=== Selected passage ===

The question is as such:
Express $x^6 + x^5 + x^4 + x^3 + x^2 + x + 1$ in irreducible factors $\in \mathbb{R}$
My initial thoughts to this were to use grouping of factors but this method was to no avail. Instead, I took this detour:
$x^6 + x^5 + x^4 + x^3 + x^2 + x + 1$ is a factor of $x^7 - 1$, that is $x^7 - 1 = (x - 1)(x^6 + x^5 + x^4 + x^3 + x^2 + x + 1)$
Hence, we can factor $x^7 - 1$ instead and just eliminate $x = 1$.
$$\to x^7 - 1 = 0$$
$$\to x^7 = 1 = e^{i2\pi}$$
$$\to x = e^{i\frac{2k\pi}{7}}, k = \{0, 1, 2, 3, 4, 5, 6\}$$
$$\to x^7 - 1 = (x - 1)(x - e^{i\frac{2\pi}{7}})(x - e^{i\frac{4\pi}{7}})(x - e^{i\frac{6\pi}{7}})(x - e^{i\frac{8\pi}{7}})(x - e^{i\frac{10\pi}{7}})(x - e^{i\frac{12\pi}{7}})$$
Finally we have, $x^6 + x^5 + x^4 + x^3 + x^2 + x + 1 = (x - e^{i\frac{2\pi}{7}})(x - e^{i\frac{4\pi}{7}})(x - e^{i\frac{6\pi}{7}})(x - e^{i\frac{8\pi}{7}})(x - e^{i\frac{10\pi}{7}})(x - e^{i\frac{12\pi}{7}})$.
After a bit more thought, we can obtain real factors by group two factors such that upon multiplication, the angle addition obtains $e^{\frac{14\pi}{7}} = 1$, as the $c$ in $x^2 + bx + c$. This would be like $(x - e^{i\frac{2\pi}{7}})(x - e^{i\frac{12\pi}{7}}) = x^2 - 2\sin(\frac{3\pi}{14})x + 1$ (Using $e^{i\theta} = \cos{\theta} + i\sin{\theta}$).

===

## Written exercise
Copy the post on factoring the sixth-degree polynomial above, word for word and in full.

=== Recorded data ===

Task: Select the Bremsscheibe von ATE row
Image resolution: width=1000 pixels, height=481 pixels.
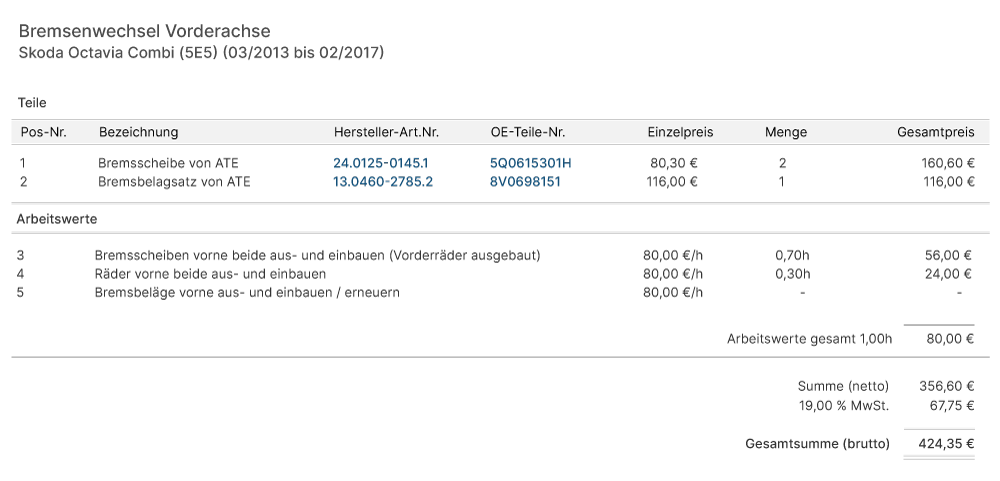Action: pos(500,163)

===

## Result below
The question is as such:
Express $x^6 + x^5 + x^4 + x^3 + x^2 + x + 1$ in irreducible factors $\in \mathbb{R}$
My initial thoughts to this were to use grouping of factors but this method was to no avail. Instead, I took this detour:
$x^6 + x^5 + x^4 + x^3 + x^2 + x + 1$ is a factor of $x^7 - 1$, that is $x^7 - 1 = (x - 1)(x^6 + x^5 + x^4 + x^3 + x^2 + x + 1)$
Hence, we can factor $x^7 - 1$ instead and just eliminate $x = 1$.
$$\to x^7 - 1 = 0$$
$$\to x^7 = 1 = e^{i2\pi}$$
$$\to x = e^{i\frac{2k\pi}{7}}, k = \{0, 1, 2, 3, 4, 5, 6\}$$
$$\to x^7 - 1 = (x - 1)(x - e^{i\frac{2\pi}{7}})(x - e^{i\frac{4\pi}{7}})(x - e^{i\frac{6\pi}{7}})(x - e^{i\frac{8\pi}{7}})(x - e^{i\frac{10\pi}{7}})(x - e^{i\frac{12\pi}{7}})$$
Finally we have, $x^6 + x^5 + x^4 + x^3 + x^2 + x + 1 = (x - e^{i\frac{2\pi}{7}})(x - e^{i\frac{4\pi}{7}})(x - e^{i\frac{6\pi}{7}})(x - e^{i\frac{8\pi}{7}})(x - e^{i\frac{10\pi}{7}})(x - e^{i\frac{12\pi}{7}})$.
After a bit more thought, we can obtain real factors by group two factors such that upon multiplication, the angle addition obtains $e^{\frac{14\pi}{7}} = 1$, as the $c$ in $x^2 + bx + c$. This would be like $(x - e^{i\frac{2\pi}{7}})(x - e^{i\frac{12\pi}{7}}) = x^2 - 2\sin(\frac{3\pi}{14})x + 1$ (Using $e^{i\theta} = \cos{\theta} + i\sin{\theta}$).